Question

Assume that (1) world population continues to grow exponentially with growth constant \(k=0.0132,(2)\) it takes \(\frac{1}{2}\) acre of land to supply food for one person, and (3) there are \(13,500,000\) square miles of arable land in the world. How long will it be before the world reaches the maximum population? Note: There were \(6.4\) billion people in 2004 and 1 square mile is 640 acres.

Short answer

The world will reach its maximum population in approximately 75 years.

Step-by-step solution

Convert Arable Land to Acres

First, calculate the total arable land available in acres using the given figure of 13,500,000 square miles. Since there are 640 acres in a square mile, multiply: \[ 13,500,000 \text{ square miles} \times 640 \text{ acres/square mile} = 8,640,000,000 \text{ acres} \]

Calculate Maximum Population Supported

Given that each person requires half an acre of land, we calculate the maximum population that can be supported. Using the available 8,640,000,000 acres, calculate: \[ \frac{8,640,000,000 \text{ acres}}{0.5 \text{ acres/person}} = 17,280,000,000 \text{ people} \] The land can thus support up to 17.28 billion people.
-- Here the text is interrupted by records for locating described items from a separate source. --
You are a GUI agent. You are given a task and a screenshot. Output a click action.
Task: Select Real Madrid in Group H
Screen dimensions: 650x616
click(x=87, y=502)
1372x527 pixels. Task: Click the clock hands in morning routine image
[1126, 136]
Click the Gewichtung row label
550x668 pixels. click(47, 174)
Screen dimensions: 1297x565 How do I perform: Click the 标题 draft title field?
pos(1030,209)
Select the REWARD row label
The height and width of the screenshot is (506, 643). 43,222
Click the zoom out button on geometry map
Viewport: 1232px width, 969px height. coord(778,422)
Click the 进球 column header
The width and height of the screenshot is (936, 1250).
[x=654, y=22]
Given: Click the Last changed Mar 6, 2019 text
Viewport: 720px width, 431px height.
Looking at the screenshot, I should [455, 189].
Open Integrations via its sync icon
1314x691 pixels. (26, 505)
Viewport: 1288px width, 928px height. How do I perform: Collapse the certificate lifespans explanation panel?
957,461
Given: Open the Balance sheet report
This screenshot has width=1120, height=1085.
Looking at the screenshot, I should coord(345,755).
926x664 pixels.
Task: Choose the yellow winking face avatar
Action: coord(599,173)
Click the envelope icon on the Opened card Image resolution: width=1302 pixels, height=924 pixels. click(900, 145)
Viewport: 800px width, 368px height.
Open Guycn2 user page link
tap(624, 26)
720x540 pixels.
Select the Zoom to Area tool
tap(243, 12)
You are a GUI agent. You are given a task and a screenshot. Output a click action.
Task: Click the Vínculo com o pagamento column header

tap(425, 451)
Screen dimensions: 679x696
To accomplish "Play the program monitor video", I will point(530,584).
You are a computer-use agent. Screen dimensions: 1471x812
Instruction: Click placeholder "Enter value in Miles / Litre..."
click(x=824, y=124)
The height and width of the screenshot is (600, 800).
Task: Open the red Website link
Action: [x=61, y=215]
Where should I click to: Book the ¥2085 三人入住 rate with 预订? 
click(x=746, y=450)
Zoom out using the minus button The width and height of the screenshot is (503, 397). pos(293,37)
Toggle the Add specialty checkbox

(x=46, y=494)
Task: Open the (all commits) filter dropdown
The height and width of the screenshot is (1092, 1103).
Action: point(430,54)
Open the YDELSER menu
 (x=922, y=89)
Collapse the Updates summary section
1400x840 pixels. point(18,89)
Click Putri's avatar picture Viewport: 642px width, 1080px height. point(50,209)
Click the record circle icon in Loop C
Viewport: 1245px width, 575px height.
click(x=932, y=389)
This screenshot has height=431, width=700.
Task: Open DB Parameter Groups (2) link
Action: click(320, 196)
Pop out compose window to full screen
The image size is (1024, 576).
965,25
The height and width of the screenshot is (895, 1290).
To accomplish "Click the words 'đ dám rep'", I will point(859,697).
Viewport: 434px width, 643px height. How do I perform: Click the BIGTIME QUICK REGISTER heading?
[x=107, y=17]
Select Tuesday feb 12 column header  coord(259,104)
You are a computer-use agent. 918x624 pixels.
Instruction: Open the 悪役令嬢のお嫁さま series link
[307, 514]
Exponential Growth Equation

Use the exponential growth formula for population: \[ P(t) = P_0 \cdot e^{kt} \] where \(P_0\) is the initial population (6.4 billion), \(k\) is the growth constant (0.0132), and \(t\) is time in years. We want to find \(t\) when \(P(t) = 17.28\) billion people.

Solve for Time

Rearrange and solve for \(t\): \[ e^{kt} = \frac{P(t)}{P_0} \] \[ e^{0.0132t} = \frac{17.28}{6.4} \approx 2.7 \] Take the natural logarithm on both sides: \[ 0.0132t = \ln(2.7) \approx 0.9933 \] \[ t = \frac{0.9933}{0.0132} \approx 75.3 \] years.

Key concepts

Arable Land Conversion

To determine the maximum population that can be supported by the world's arable land, we first need to convert the land area into acres. Arable land refers to the land capable of being plowed and used to grow crops. It's crucial to know the amount of land available to produce food, especially when calculating how many people it can support.

In the problem, we are given

• 13,500,000 square miles of arable land.
• 1 square mile is equivalent to 640 acres.

Calculating the total acres is simple:First, multiply the number of square miles by the number of acres in each square mile:\[ 13,500,000 \times 640 = 8,640,000,000 \text{ acres} \]This conversion is crucial because it allows us to assess the agricultural potential of the land in terms of supporting population.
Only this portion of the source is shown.